Standard text areas force reviewers to scroll vertically to compare long conversational trees. You need to wrap your text objects in a flex layout container that constrains the height and enables independent scrolling for each output. This exact structural approach prevents annotator fatigue when evaluating long-form outputs from large language models.

How does the system map human preference rankings back to the original model outputs?

Ranking interfaces do not save the raw text bodies of the agent responses. You must assign stable alphanumeric identifiers to every candidate item in your source JSON payload. When reviewers drag and drop items into a preference order, the exported data records an array of these identifiers to merge back into your evaluation harness.

How do you preload automated baseline metrics into the review interface?

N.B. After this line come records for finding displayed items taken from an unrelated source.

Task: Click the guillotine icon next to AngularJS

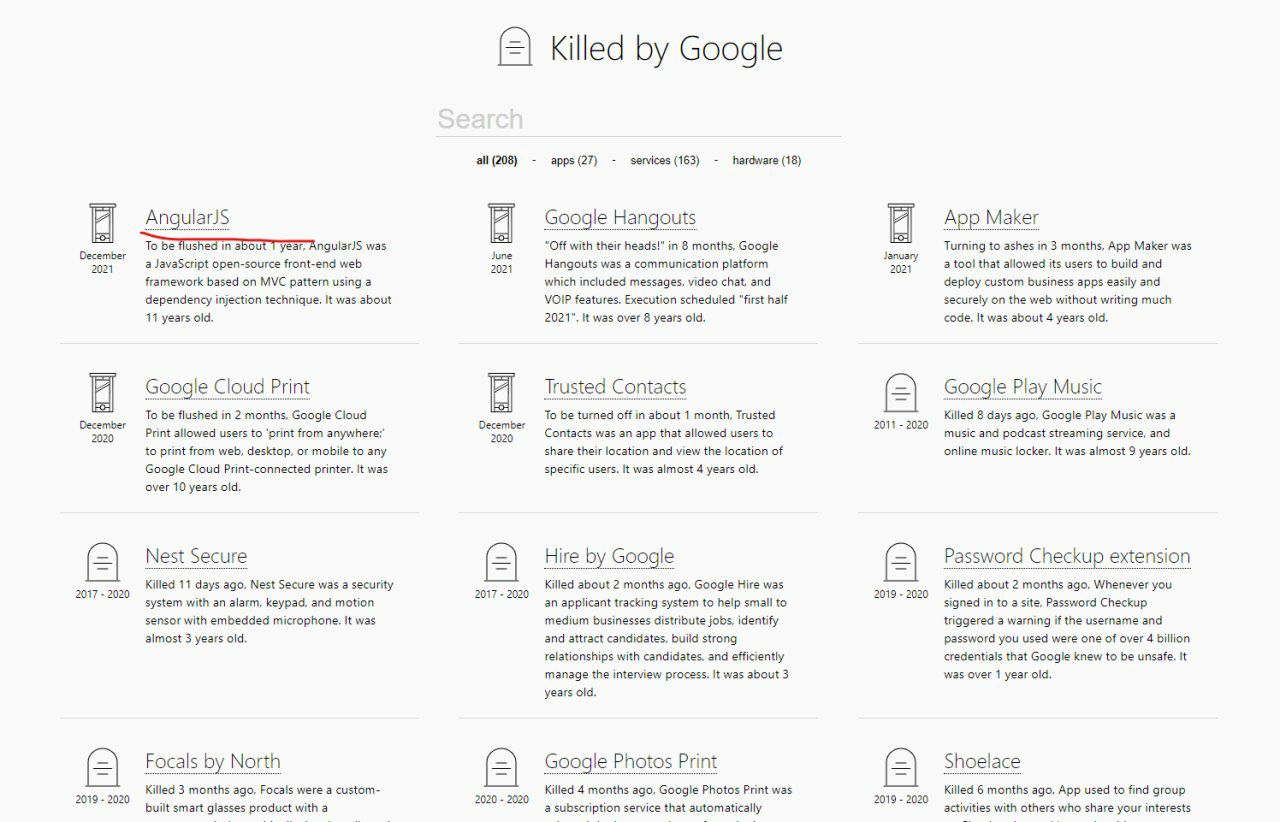Action: pyautogui.click(x=102, y=223)
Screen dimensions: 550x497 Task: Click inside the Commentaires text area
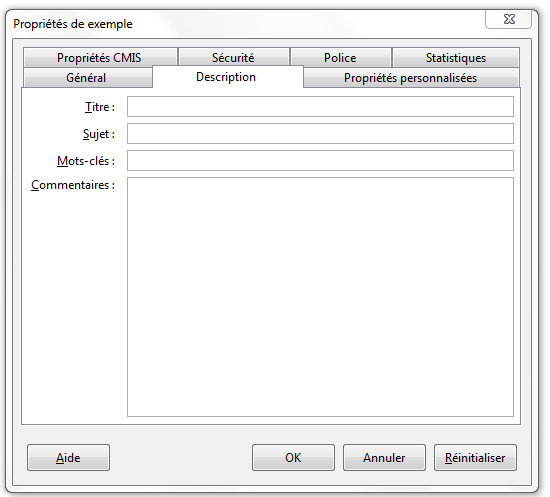(x=320, y=297)
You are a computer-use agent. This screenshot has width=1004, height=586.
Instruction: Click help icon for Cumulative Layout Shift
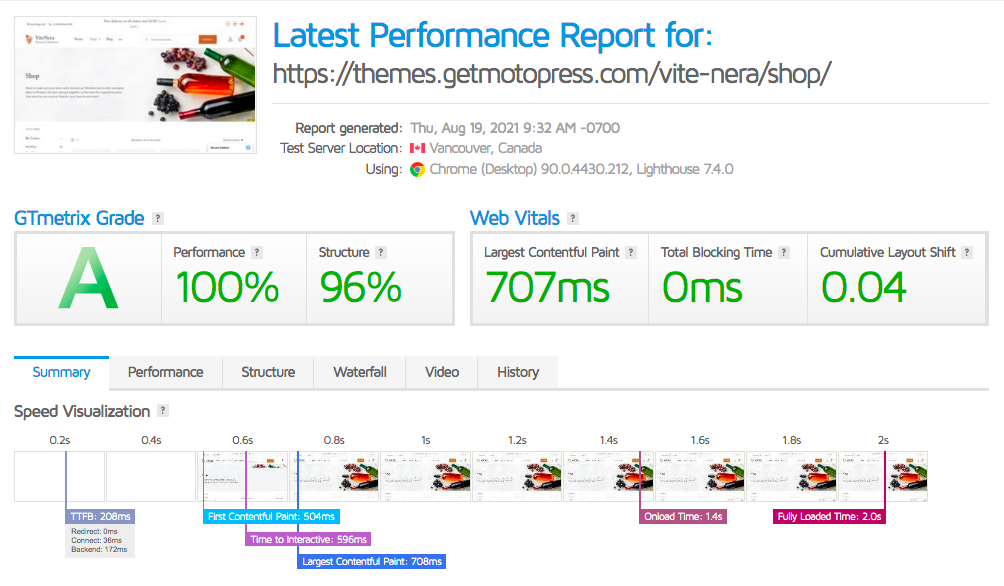(x=967, y=253)
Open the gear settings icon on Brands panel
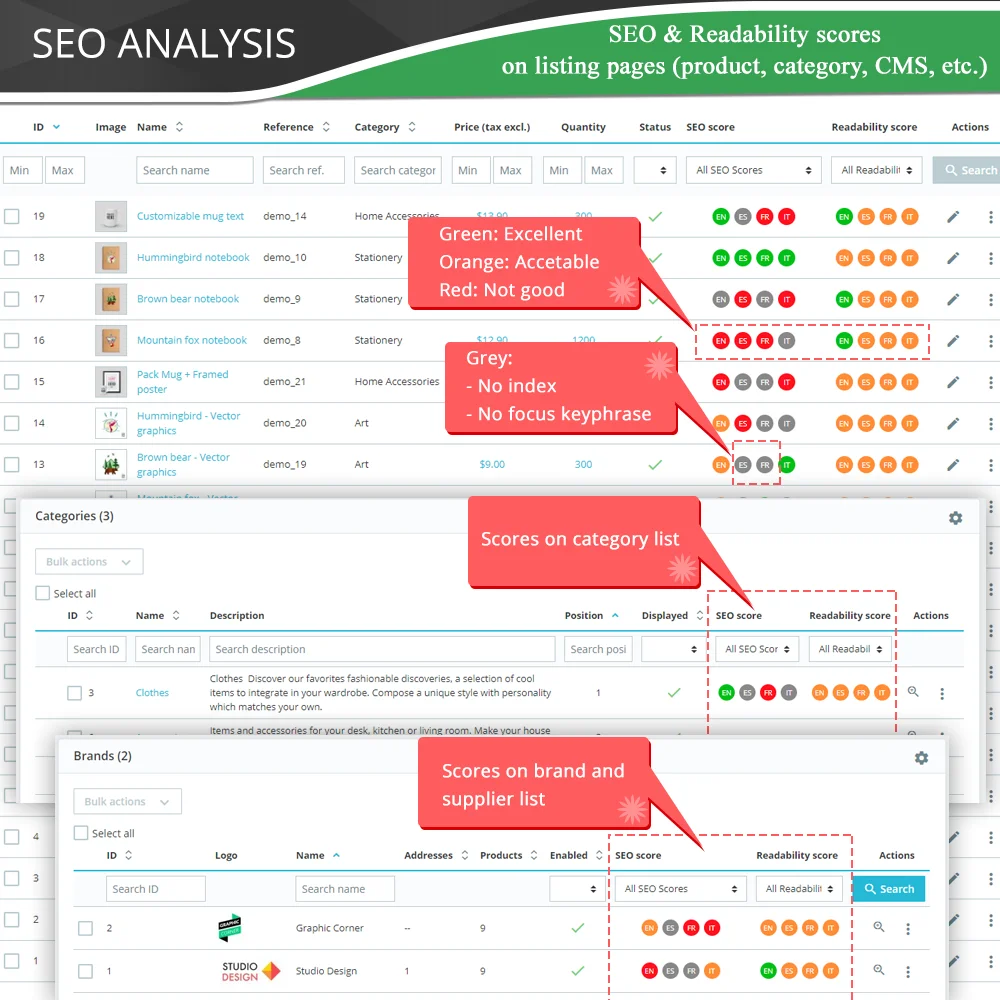Image resolution: width=1000 pixels, height=1000 pixels. pyautogui.click(x=921, y=758)
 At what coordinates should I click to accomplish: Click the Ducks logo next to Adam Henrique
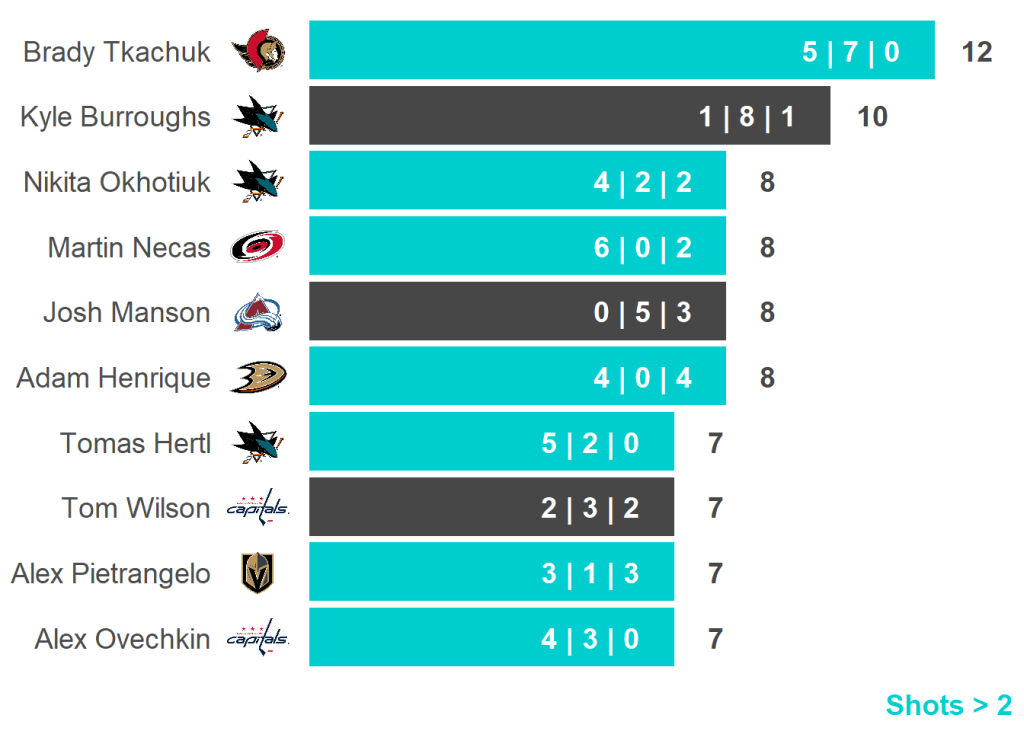(258, 378)
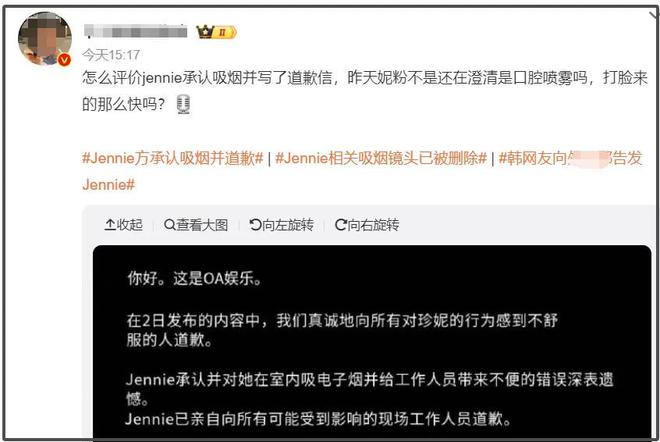Click the black OA娱乐 statement image
This screenshot has height=442, width=660.
coord(372,341)
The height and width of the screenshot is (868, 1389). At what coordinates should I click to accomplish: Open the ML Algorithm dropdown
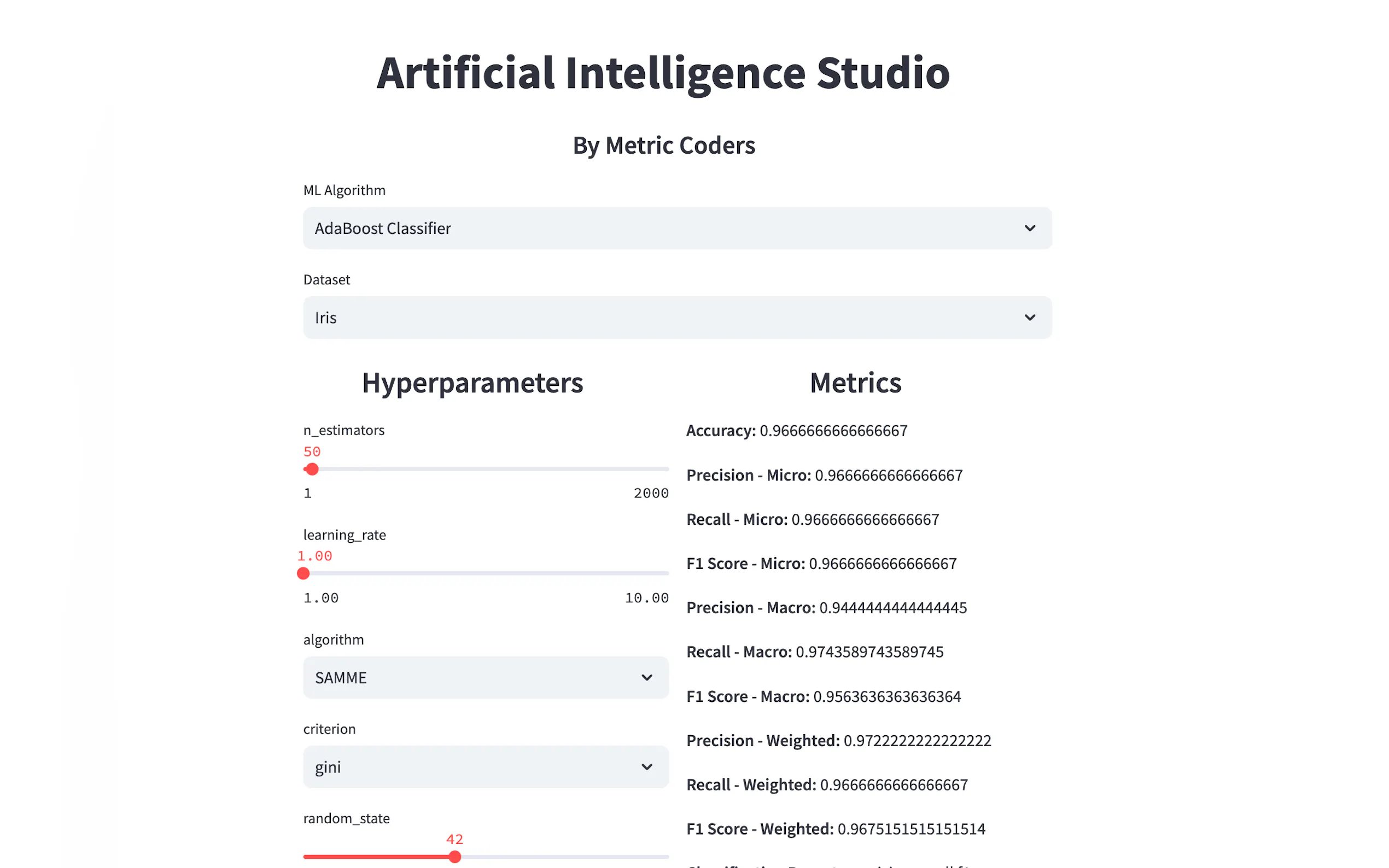632,228
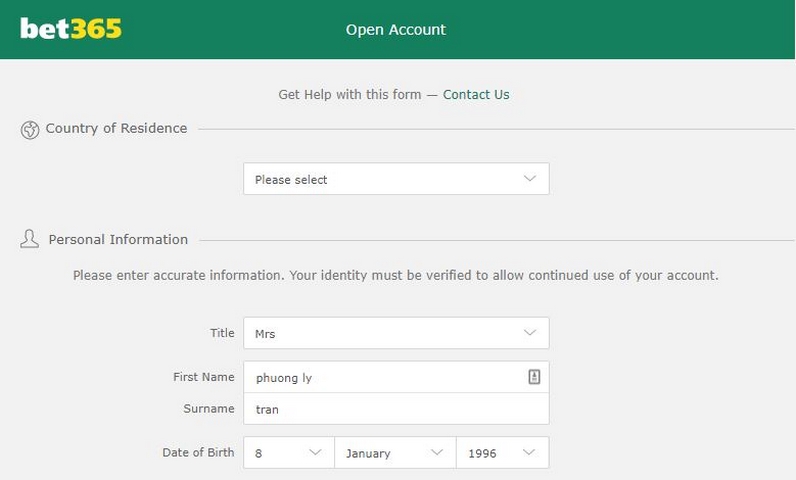The height and width of the screenshot is (480, 796).
Task: Expand the Title dropdown showing Mrs
Action: 396,333
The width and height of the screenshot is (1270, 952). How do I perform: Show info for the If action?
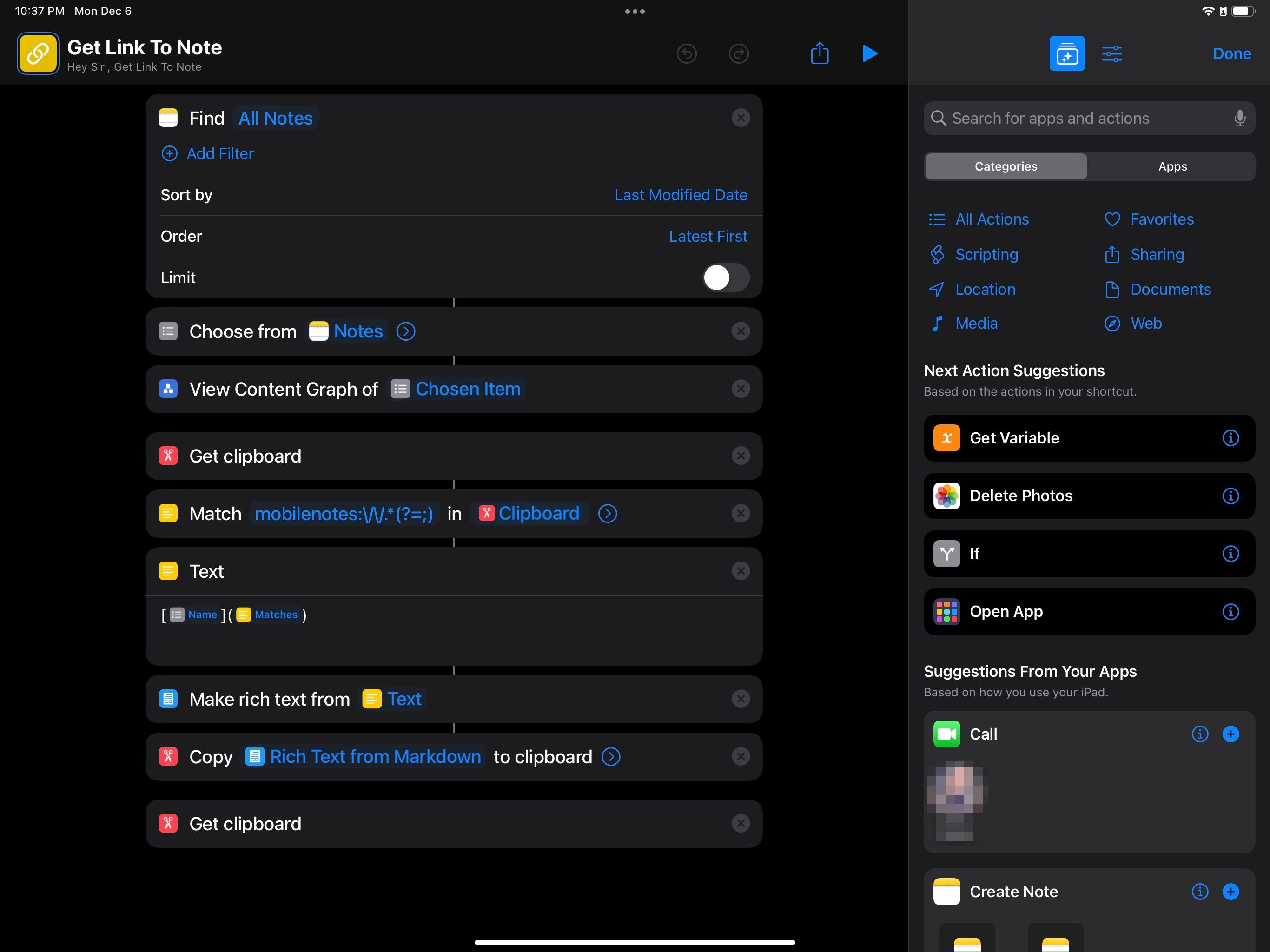click(1230, 554)
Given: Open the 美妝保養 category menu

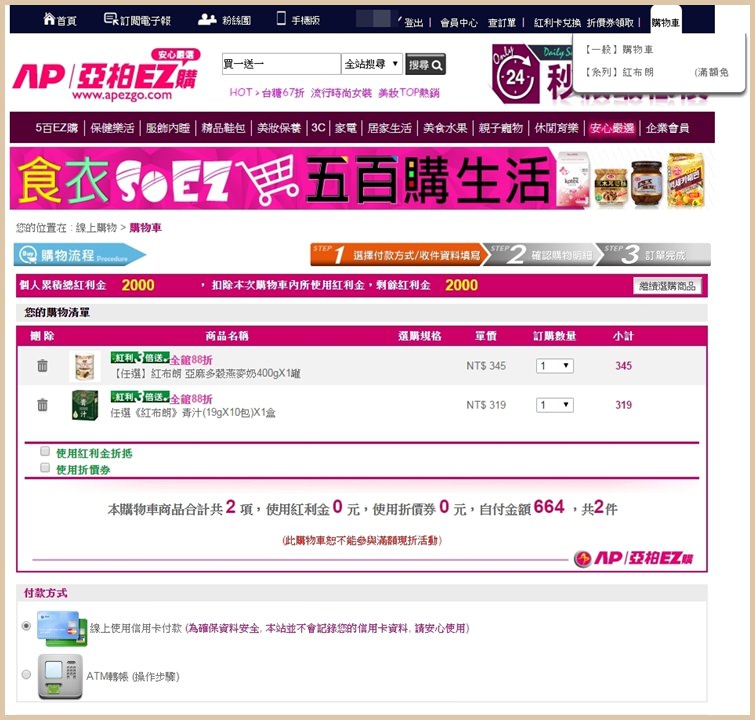Looking at the screenshot, I should click(x=278, y=128).
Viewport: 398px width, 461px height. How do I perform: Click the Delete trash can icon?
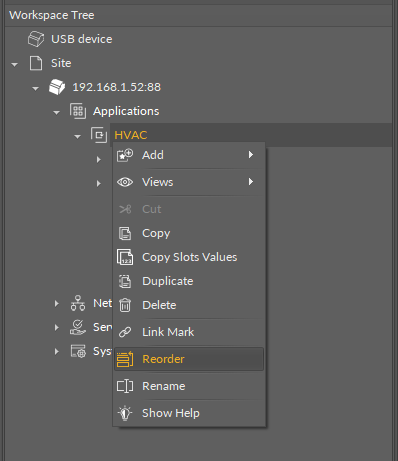coord(125,305)
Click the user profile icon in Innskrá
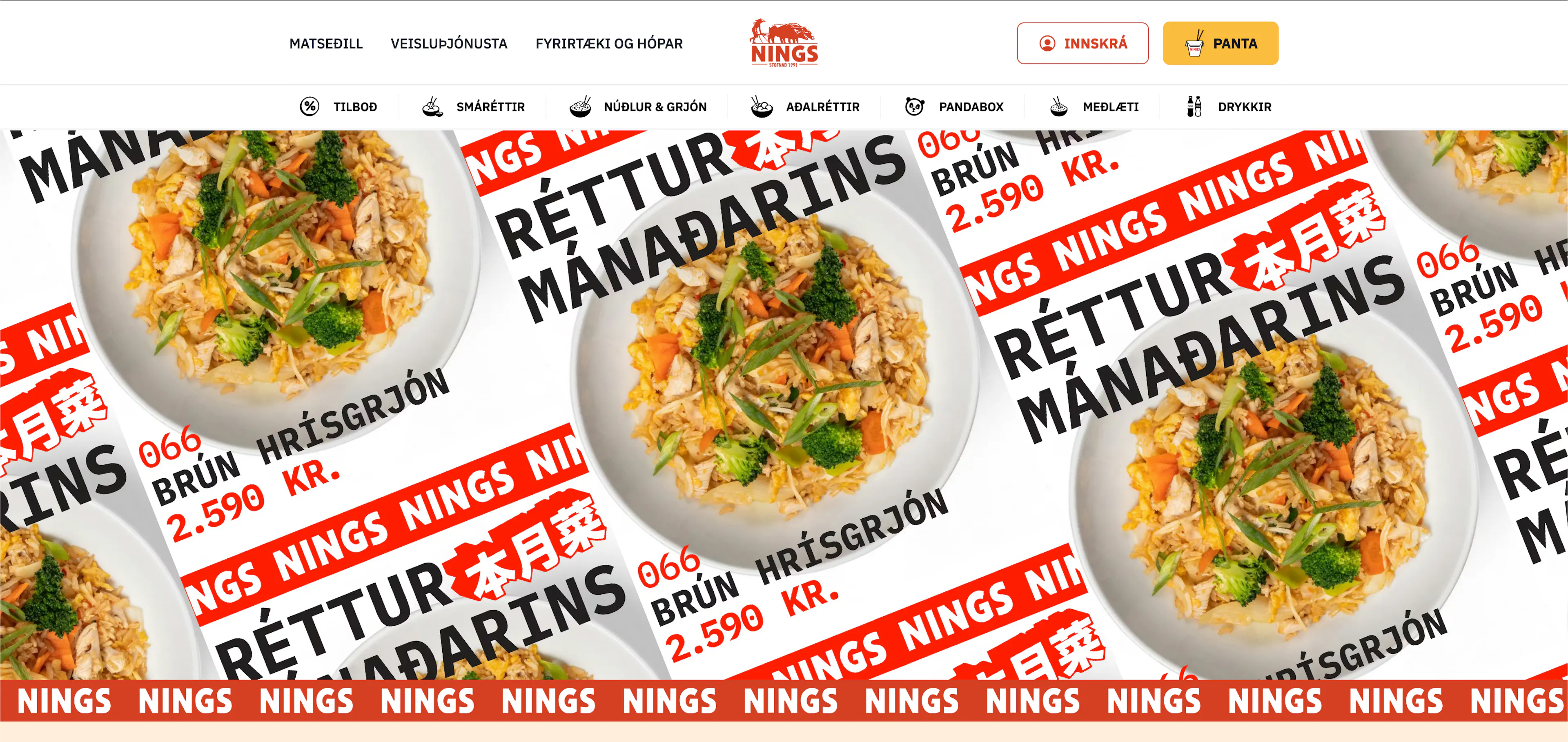Screen dimensions: 1568x742 [x=1047, y=43]
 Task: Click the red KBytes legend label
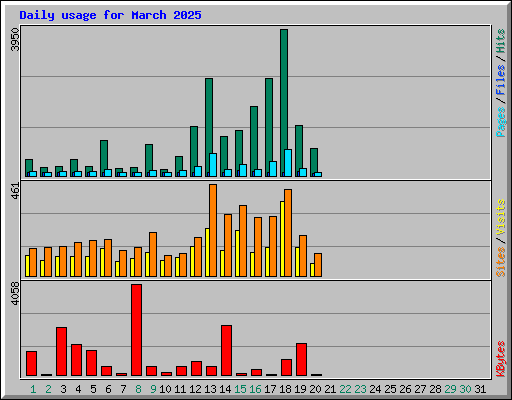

You can inject existing model scores or automated evaluations by populating the predictions array in your task payload. This allows reviewers to see automated baseline grades as pre-annotations when they load the workspace. Ensure your prediction schema matches the control tags exactly so the interface renders the suggested scores correctly.

What is the compliant way to acquire prompt payloads for internal configuration bake-offs?

You must generate evaluation prompts from your internal application logs rather than scraping public social media platforms. Scraping violates standard terms of service and introduces unauthorized personally identifiable information into your machine learning pipeline. Strip all user identifiers from your JSON data structures before you upload the evaluation batches to the labeling queue.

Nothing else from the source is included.